The electronic curtain has been drawn, and WEEU-TV, Reading, Pennsylvania, now joins the long list of Ultra High Frequency television stations across the nation that have found it necessary to withdraw from operations because of the economic instability that is plaguing UHF broadcasting.
— excerpt from official announcement of closure, published June 28, 1955

On June 28, 1955, Hawley Broadcasting announced that it would cease operation of WEEU-TV on June 30. In a full-page advertisement that ran in the Eagle and then in Broadcasting magazine, the next week, the company declared that it had closed the television station due to the "tremendous operating costs" involved and the "apathy" of national advertisers. The move came as more viewers tuned to the more powerful—and VHF—signals of Philadelphia's network stations.

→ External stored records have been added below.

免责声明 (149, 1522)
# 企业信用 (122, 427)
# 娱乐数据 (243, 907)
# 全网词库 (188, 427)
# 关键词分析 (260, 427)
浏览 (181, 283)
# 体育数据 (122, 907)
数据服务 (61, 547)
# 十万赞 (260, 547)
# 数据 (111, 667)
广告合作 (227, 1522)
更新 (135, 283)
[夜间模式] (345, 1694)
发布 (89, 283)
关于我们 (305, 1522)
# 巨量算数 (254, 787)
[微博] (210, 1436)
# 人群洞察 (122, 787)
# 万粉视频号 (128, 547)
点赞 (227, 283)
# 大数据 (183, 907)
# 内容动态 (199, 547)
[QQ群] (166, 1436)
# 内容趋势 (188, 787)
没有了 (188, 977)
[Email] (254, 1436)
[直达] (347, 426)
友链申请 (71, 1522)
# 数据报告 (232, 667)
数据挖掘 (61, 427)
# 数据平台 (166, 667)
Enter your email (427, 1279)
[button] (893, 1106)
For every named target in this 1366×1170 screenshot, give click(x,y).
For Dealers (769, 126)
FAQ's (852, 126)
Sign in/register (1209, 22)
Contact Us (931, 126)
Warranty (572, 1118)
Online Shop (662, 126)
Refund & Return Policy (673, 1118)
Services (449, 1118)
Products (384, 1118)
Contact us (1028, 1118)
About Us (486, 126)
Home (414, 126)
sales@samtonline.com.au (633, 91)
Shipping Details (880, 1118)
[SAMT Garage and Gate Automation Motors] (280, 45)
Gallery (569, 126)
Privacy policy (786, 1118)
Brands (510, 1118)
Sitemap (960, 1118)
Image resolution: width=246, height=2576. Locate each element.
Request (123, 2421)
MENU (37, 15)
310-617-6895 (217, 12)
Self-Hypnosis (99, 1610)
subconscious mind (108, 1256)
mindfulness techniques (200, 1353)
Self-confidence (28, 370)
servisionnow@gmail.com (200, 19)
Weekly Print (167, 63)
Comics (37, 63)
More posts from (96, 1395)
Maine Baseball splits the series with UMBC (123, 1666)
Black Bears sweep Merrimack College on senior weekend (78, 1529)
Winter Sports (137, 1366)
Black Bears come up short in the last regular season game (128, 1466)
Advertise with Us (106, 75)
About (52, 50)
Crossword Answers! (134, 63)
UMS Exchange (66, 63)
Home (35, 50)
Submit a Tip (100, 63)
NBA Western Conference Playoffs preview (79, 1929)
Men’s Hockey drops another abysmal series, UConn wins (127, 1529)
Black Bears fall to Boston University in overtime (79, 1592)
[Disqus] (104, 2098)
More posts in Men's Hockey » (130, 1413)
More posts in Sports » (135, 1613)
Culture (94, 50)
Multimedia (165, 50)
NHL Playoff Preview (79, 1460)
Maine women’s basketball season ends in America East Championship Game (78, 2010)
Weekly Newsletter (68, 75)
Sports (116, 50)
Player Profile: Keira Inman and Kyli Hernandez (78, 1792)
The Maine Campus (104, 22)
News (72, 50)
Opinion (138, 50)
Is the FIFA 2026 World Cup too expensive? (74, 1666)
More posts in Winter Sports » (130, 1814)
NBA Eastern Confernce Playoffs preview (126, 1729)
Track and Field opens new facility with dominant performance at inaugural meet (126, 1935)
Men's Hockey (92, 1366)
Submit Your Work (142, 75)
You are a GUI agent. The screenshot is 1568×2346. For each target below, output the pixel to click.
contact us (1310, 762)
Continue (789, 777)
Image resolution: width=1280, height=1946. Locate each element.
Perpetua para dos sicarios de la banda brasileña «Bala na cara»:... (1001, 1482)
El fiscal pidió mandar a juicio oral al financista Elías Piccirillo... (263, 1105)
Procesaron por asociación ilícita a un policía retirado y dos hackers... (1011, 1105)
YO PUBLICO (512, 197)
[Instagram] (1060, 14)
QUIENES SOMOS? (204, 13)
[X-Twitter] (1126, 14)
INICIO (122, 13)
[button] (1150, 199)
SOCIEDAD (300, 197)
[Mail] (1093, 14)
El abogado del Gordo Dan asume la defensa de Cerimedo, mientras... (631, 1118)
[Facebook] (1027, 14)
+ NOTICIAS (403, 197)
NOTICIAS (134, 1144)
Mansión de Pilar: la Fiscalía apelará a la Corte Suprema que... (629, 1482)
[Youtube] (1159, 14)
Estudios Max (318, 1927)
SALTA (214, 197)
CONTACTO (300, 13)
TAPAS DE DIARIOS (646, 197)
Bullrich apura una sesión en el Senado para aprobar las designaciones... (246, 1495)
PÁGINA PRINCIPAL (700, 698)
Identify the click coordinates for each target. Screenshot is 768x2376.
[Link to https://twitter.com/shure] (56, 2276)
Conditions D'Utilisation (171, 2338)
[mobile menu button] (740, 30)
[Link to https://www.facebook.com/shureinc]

The channel 33 allocation was immediately considered to be shifted. In 1957, the FCC instituted a rulemaking proceeding to decide between two proposals by other UHF stations to move channel 33 to York or Harrisburg. At year's end, WEEU-TV surrendered the construction permit, which it still held. By that time, fellow UHF outlet WHUM-TV had closed as well.

While the tower has been removed, the former transmitter building is still in use for a number of FM translators, as well as a translator for WFMZ-TV of Allentown. It was also used by WTVE when that station started in 1980; it left Reading and moved into Philadelphia proper in 2017.